-- Begin Entries supplied --

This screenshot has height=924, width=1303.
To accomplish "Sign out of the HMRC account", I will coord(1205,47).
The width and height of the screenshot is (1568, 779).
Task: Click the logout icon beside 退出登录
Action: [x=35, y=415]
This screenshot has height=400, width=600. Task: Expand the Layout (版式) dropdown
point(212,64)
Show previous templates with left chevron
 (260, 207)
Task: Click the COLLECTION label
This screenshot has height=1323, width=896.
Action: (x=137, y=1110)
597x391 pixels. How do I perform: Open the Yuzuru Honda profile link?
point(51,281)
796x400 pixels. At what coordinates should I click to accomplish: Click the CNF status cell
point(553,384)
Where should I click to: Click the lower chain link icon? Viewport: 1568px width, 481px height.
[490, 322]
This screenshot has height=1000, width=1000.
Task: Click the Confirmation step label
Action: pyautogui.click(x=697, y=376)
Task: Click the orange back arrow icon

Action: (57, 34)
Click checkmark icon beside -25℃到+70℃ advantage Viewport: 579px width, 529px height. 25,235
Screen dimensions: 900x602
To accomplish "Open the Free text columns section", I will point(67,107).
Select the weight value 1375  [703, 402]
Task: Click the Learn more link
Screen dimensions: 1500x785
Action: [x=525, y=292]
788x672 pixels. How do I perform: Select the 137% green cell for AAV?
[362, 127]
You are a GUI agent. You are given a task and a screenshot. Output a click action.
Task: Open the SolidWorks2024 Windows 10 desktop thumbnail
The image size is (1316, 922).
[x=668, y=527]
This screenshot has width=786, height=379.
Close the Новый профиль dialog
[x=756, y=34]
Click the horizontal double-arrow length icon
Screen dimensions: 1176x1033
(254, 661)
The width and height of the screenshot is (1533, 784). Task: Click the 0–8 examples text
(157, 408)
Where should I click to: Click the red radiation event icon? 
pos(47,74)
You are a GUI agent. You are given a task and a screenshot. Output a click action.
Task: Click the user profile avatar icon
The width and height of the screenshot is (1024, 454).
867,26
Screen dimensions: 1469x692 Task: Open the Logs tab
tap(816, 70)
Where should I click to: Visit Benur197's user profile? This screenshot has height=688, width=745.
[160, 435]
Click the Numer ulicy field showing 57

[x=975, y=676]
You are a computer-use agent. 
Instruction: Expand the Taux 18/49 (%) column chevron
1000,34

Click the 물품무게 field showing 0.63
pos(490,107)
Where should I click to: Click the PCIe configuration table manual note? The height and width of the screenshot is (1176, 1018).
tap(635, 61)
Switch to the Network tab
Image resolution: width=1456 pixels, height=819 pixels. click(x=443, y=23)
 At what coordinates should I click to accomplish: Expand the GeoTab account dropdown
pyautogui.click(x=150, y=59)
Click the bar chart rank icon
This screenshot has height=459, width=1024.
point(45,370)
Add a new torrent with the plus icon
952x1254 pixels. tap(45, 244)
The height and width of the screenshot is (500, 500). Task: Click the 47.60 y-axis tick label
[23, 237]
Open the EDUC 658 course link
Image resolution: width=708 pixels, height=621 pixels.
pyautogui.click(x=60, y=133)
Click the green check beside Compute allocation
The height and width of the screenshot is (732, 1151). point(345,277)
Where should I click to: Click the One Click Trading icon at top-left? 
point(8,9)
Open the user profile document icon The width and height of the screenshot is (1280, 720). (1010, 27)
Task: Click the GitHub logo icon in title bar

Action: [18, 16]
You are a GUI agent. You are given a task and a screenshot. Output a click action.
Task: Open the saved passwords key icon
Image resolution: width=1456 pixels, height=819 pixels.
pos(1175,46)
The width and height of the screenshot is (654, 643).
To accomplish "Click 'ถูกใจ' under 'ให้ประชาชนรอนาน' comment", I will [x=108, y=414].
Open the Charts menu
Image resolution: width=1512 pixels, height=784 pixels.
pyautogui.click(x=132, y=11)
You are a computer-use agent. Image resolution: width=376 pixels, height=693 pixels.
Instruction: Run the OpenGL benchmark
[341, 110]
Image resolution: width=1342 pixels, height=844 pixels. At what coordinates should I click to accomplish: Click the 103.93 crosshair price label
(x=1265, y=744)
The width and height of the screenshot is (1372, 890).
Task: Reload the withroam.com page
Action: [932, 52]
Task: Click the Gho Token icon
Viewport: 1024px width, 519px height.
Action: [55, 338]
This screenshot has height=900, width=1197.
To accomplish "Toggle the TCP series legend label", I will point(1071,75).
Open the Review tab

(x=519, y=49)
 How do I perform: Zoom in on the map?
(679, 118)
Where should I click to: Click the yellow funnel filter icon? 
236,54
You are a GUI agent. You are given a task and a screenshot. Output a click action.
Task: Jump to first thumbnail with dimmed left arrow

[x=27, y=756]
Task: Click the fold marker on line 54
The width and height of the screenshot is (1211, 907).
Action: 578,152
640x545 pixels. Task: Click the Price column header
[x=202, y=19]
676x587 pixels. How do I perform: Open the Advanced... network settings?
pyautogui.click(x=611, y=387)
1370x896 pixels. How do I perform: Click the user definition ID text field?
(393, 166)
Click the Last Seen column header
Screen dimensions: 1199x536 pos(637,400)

-- End Entries supplied --

Goal of the exercise: Count the lines in the listing above that contain the string "text", treating uppercase and lowercase as different. Reply with the number alone.

Right answer: 3